[Collection entries]
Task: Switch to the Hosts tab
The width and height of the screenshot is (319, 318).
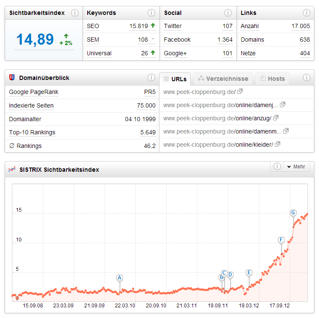Action: 273,79
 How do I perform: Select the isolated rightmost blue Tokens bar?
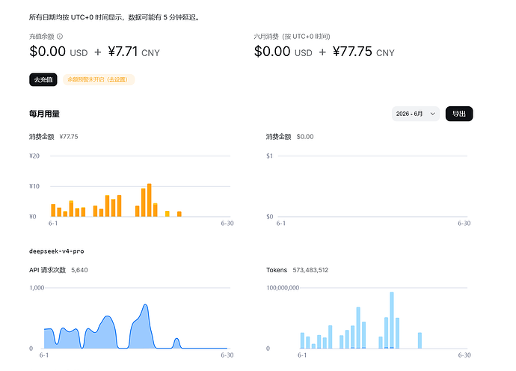420,340
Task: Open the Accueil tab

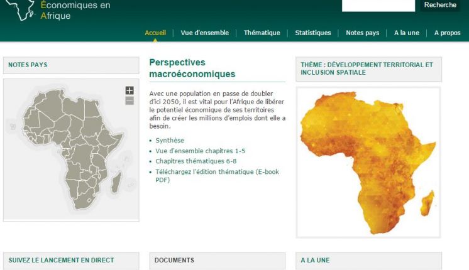Action: pos(155,33)

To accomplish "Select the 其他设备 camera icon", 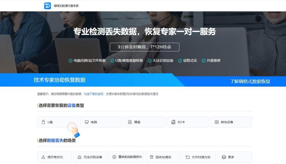I will coord(216,122).
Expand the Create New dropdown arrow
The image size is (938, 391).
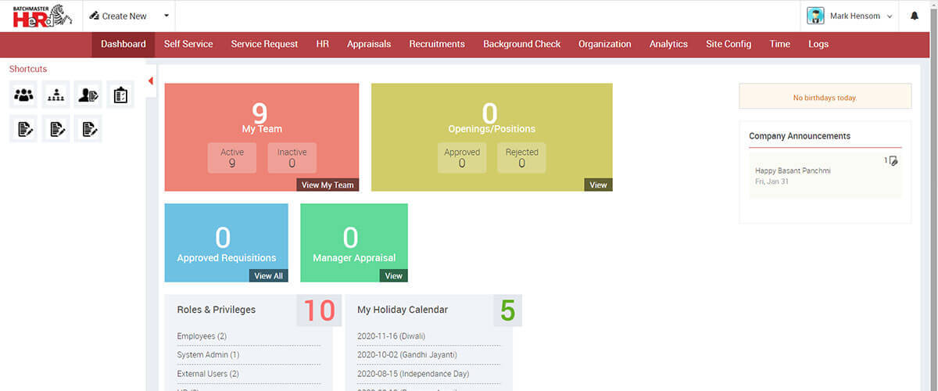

# [WHAT THE EXERCISE ASKS]
Please retype the lines from the one that contains "Expand the Create New dropdown arrow" to the final line of the records, both included, exactly as written and without any pictures.

# [FINISHED TASK]
Expand the Create New dropdown arrow
The image size is (938, 391).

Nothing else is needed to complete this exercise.